En tant que ministre, vous avez dû gérer les échanges avec certains élus corses sur la question du rapprochement familial. Celle-ci était intrinsèquement liée soit à la levée du statut de DPS pour permettre le rapprochement, soit à des aménagements de la prison de Borgo pour permettre le rapprochement même en cas de maintien du statut. Ni l'une ni les autres n'ont été réalisés dans les temps impartis.
Dans l'immédiat, nous allons nous attarder sur le maintien du statut. Nous avons été témoins, en tant que députés, du traumatisme légitime qu'a provoqué l'assassinat du préfet Claude Érignac et de son poids symbolique. Nous avons lu les instructions ministérielles de 2007, 2012 et 2022 concernant le statut de DPS. Sur les six critères présidant au maintien ou à la radiation d'un détenu du répertoire des DPS, M. Laurent Ridel, directeur de l'administration pénitentiaire, nous a indiqué que deux avaient trait au parcours carcéral et que quatre pouvaient relever d'autre chose – la situation pénale ou encore les liens avec de supposées mouvances terroristes.

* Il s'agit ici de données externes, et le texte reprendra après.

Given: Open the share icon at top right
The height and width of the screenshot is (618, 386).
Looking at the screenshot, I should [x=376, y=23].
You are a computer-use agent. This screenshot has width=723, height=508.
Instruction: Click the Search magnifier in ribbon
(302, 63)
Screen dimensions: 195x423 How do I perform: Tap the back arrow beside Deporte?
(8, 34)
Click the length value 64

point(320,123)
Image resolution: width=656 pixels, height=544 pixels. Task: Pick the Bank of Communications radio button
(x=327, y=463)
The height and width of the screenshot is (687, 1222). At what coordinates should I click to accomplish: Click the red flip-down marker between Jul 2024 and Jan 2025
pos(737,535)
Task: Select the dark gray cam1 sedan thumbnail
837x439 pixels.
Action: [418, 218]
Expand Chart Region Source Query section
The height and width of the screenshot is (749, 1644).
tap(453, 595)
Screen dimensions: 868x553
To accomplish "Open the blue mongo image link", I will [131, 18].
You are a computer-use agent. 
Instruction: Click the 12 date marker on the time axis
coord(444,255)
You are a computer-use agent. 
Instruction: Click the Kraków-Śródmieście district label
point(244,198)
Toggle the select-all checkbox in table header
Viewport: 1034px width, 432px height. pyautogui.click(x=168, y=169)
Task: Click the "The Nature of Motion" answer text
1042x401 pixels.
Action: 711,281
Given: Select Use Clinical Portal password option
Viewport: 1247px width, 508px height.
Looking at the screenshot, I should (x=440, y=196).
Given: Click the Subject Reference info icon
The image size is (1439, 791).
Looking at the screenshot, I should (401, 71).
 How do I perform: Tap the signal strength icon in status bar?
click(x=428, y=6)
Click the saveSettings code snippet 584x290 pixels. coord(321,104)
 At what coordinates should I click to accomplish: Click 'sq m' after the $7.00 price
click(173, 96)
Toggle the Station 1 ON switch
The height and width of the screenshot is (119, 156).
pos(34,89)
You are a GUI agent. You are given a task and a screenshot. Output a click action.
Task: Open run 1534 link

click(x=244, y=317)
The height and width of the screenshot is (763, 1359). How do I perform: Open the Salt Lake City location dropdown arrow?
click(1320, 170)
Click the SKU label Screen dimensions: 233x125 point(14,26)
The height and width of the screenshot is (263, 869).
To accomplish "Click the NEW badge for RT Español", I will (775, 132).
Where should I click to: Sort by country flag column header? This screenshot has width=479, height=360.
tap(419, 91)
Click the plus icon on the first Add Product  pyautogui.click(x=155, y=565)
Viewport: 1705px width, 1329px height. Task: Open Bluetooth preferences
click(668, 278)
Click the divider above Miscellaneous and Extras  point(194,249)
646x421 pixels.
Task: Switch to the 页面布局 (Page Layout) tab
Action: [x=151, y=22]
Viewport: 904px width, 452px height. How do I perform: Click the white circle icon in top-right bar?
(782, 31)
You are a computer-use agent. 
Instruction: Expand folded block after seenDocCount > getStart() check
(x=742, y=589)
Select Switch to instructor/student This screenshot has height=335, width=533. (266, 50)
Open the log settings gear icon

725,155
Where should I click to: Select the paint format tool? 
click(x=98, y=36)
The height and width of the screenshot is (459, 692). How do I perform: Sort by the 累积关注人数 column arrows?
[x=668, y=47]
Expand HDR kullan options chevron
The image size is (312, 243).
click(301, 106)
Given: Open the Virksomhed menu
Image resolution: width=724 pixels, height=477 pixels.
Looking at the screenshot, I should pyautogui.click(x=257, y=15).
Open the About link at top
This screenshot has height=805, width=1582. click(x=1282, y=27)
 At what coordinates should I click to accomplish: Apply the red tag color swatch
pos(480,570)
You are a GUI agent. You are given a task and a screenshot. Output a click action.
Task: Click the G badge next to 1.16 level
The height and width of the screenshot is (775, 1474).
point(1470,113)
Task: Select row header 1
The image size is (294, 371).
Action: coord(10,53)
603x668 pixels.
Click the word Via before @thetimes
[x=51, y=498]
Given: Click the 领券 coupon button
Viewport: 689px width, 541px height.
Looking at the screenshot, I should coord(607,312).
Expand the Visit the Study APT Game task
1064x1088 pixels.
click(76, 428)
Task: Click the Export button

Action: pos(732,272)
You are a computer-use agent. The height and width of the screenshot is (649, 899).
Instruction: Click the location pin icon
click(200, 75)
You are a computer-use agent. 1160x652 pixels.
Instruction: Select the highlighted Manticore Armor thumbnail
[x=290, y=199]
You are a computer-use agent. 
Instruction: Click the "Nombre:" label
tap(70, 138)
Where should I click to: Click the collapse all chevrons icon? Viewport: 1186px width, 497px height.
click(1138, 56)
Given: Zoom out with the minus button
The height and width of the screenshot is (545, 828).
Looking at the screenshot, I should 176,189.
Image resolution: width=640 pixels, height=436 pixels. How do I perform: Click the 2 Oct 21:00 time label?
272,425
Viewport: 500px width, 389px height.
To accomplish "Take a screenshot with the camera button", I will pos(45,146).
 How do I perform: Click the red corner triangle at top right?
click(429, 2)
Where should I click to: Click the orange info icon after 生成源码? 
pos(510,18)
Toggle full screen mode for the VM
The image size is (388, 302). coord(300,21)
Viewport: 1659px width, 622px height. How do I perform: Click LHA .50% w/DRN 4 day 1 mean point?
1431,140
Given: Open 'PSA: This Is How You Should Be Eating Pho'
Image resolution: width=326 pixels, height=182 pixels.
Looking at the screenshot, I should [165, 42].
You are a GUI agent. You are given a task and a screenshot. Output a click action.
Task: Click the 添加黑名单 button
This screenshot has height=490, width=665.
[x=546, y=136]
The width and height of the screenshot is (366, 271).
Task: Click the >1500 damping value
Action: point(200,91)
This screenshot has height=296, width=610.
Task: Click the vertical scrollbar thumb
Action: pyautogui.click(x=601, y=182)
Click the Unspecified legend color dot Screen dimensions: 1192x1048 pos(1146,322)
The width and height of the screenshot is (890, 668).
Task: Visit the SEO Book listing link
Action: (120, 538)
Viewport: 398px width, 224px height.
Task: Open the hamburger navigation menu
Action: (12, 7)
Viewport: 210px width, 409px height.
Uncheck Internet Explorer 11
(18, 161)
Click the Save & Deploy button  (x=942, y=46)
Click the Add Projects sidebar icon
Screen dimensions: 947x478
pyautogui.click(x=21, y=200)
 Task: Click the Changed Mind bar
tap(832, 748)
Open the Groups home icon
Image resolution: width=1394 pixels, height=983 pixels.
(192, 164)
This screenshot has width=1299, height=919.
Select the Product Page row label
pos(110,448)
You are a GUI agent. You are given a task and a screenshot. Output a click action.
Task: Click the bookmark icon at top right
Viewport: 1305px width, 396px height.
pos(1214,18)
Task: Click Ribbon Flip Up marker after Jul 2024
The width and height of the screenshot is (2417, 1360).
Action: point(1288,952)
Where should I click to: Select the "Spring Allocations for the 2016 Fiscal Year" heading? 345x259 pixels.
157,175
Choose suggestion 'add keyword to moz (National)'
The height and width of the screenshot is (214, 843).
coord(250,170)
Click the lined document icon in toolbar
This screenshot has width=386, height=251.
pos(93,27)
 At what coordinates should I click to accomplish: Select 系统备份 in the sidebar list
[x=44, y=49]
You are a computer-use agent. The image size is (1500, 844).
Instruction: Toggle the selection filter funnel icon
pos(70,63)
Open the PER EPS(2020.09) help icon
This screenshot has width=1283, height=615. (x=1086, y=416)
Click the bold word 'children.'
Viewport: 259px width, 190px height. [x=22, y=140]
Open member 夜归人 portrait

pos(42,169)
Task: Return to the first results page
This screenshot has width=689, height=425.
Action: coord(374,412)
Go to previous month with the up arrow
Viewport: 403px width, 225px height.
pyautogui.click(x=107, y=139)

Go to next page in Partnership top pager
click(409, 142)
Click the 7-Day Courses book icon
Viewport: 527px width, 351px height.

Dans l'affaire qui nous occupe, nous constatons la confrontation de deux parcours différents. D'une part, il nous est dit que M. Elong Abé allait mieux à Arles et qu'il fallait préparer sa sortie, certains trouvant normal qu'il ait un emploi d'auxiliaire. Les incidents dont il a été à l'origine ont été relativisés, voire cachés. Il y avait donc une relativisation des incidents et de la dangerosité, avérée, de Franck Elong Abé au regard de l'évolution de son parcours carcéral. Pour autant, sa dangerosité demeurait identique, les commissions pluridisciplinaires uniques (CPU) sont à ce titre sans équivoque. D'autre part, le maintien du statut de DPS pour Yvan Colonna était certes prévu par les textes, mais il ne reposait que sur l'acte commis, les procès, et non sur le parcours carcéral. Or selon plusieurs personnes auditionnées, ce parcours était jugé correct voire très correct, et le risque d'évasion effectif – et non pas supposé – était faible.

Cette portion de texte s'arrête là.